实验原理 Western Blot采用的是SDS-PAGE,被检测物是蛋白质,“探针”是抗体,“显色”用标记的二抗。经过PAGE分离的蛋白质样品,转移到固相载体(例如硝酸纤维素薄膜)上,固相载体以非共价键形式吸附蛋白质,且能保持电泳分离的多肽类型及其生物学活性不变。以固相载体上的蛋白质或多肽作为抗原,与对应的抗体起免疫反应,再与酶或同位素标记的第二抗体起反应,经过底物显色或放射自显影以检测电泳分离的特异性目的基因表达的蛋白成分。该技术也广泛应用于检测蛋白水平的表达。 实验步骤 1. Resolve sample proteins and controls via polyacrylamide gel electrophoresis. Transfer proteins to nitrocellulose using standard methods.
2. Remove the blot from the transfer apparatus and soak in TTBS (Tween-Tris Buffered Saline: 0.1% Tween-20 in 100 mM Tris-CL [pH 7.5], 0.9% NaCl) for two rinses of 15 min. each. The blot may be marked (with pencil or India Ink) for identification at this stage if desired.
3. Block the blot with 10% nonfat dried milk (NFDM) freshly made in TTBS; rock on a rotating shaker for 15 min. at room temperature or overnight at 4°C.
4. Rinse the blot 3 times in TTBS.
5. Probe with primary antibody in TTBS/1% NFDM for 1 hr. at room temperature. Primary antibody should be diluted as specified on product data sheets. If these values are not available, use the following guidelines for initial experiments: apply antisera or ascites at 1:500 to 1:5,000, apply purified primary antibodies at a concentration of 1 ug/ml.

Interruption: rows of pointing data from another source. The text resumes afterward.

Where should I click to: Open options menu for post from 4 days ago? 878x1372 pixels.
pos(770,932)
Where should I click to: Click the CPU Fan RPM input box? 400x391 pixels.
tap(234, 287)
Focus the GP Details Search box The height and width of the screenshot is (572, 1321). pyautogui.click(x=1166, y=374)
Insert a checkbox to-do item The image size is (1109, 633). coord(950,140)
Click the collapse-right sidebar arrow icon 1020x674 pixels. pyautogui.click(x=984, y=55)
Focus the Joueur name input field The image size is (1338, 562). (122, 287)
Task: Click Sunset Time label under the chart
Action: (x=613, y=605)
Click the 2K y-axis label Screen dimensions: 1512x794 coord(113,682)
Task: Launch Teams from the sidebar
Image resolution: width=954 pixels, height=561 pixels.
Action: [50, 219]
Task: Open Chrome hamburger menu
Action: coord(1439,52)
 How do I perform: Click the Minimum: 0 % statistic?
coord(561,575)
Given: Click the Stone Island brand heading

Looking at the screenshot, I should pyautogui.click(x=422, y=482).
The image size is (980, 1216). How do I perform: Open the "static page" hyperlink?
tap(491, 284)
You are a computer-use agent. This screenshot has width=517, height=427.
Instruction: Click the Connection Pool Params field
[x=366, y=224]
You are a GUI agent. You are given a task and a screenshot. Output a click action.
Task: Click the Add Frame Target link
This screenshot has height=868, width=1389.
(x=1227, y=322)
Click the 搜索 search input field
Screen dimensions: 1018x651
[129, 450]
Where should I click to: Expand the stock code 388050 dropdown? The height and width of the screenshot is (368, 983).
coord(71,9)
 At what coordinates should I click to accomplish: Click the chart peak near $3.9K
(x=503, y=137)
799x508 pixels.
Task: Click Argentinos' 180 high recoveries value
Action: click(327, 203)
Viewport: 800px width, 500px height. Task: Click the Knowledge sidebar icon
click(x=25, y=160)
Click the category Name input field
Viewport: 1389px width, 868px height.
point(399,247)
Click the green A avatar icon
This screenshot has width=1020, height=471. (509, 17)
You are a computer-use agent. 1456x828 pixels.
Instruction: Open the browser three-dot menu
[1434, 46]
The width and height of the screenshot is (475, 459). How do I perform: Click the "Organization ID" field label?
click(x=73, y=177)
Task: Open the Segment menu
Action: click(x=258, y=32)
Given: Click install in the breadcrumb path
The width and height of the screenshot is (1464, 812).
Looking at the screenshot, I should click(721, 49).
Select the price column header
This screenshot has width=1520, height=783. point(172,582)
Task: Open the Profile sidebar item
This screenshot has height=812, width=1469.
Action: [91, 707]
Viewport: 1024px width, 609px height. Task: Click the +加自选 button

6. Rinse the blot three times in TTBS.
7. Probe the blot with an enzyme-linked secondary antibody (typically horseradish peroxidase or alkaline phosphatase) in TTBS/1% NFDM for 30 min. at room temperature. Review instructions included with the secondary antibody to determine the appropriate dilution to use.
8. Rinse excess secondary antibody from the blot with 3 rinses in 20-50 ml TTBS for 5 min. each. The blot is now ready for use with standard colorimetric or chemiluminescent detection reagents.